Zum Abschluss, zwar nicht mehr barock, aber so obendrauf als schlossiges Detail: Die Spitze des Kilimandscharo befindet sich nicht da, wo sie eigentlich hingehört: in Afrika auf dem Berg, sondern im Erdgeschoss des Neuen Palais in Potsdam. Ein deutscher Bergsteiger namens Meier (Meyer, Mayer, Maier?) hat sie bei seiner Kilimandscharo-Erstbesteigung dem Kaiser zu Ehren abgesäbelt, und der hat die Spitze in den hauseigenen Grotten-Saal einbauen lassen.
Irgendwie doch nicht unerfreulich, dass demnächst 2006 kommt.
Und der 250jährige Jubilar dazu. Best of both worlds.
5 Zweitstimme(n):
auch ein schöner brauch aus alten zeiten: im versailles des sonnenkönigs mussten/durften (?) unverheiratete frauen ihre brüste nicht verhüllen.
womit wir auch wieder bei karl lagerfeld wären, wenn man sich die paris mode von diesem (und den vergangenen 20) jahren ansieht.
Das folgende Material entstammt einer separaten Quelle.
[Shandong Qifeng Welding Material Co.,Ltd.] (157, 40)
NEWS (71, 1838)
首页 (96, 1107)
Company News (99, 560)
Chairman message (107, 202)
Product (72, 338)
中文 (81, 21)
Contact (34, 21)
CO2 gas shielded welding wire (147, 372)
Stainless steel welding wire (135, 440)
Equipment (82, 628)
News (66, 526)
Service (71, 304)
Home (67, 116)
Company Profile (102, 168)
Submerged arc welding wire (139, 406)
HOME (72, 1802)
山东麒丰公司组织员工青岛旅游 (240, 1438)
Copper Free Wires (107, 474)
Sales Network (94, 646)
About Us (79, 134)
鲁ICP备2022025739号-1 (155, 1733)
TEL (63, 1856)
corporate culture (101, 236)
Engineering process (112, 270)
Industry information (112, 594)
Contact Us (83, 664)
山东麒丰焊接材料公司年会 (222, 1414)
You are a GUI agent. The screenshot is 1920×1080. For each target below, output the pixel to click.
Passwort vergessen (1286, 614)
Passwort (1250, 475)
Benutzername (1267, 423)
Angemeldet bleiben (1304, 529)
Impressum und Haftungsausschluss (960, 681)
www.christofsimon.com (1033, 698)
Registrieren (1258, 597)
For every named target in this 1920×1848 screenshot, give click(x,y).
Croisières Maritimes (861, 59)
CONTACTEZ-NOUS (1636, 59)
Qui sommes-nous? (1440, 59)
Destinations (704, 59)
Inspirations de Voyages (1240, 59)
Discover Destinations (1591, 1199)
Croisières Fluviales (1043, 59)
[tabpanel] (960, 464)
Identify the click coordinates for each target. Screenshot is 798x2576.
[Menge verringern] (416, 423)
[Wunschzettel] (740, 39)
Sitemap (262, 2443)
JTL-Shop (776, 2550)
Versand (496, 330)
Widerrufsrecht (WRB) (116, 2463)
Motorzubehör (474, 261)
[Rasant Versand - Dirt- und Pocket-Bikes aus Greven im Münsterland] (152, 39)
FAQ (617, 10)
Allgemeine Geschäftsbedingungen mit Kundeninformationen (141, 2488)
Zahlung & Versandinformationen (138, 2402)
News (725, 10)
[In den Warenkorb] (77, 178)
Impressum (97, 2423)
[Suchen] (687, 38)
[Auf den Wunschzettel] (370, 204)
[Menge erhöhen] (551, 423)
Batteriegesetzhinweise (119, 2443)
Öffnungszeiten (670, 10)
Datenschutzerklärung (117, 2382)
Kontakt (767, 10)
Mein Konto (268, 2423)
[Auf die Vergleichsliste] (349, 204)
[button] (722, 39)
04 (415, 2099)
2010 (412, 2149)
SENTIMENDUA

der brauch, frau zora, findet meinen eindeutigen zuspruch. die mehrfachen einzelfallstudien finden meinen beifall und die freude, wie oft man doch über die selben sachen immer wieder kopfschütteln und schmunzeln kann.
zurück in die zukunft!
@kein einzelfall: Aufschlussreiche beschreibung! Eigentlich würde ich ja auch lieber in dieser zeit gelebt haben. Allerdings frage ich mich was besser wäre "Hof" oder "Volk"-Mitglied? Allerdings 'selbstgemachtes' gabs wohl mehr beim volk!
@zora: Wie man sieht, alles schon mal dagewesen.
@ole: Brauchtum ist an sich ein löbliche Sache, aber bei den momentanen Temperaturen ...
@anonym: Schon unterwegs. Wir alle.
@vundepalz: Gute Frage und nicht das einzige Rätsel in diesen Tagen. Im Zweifel aber vielleicht doch besser Hof, da wurde man wenigstens satt.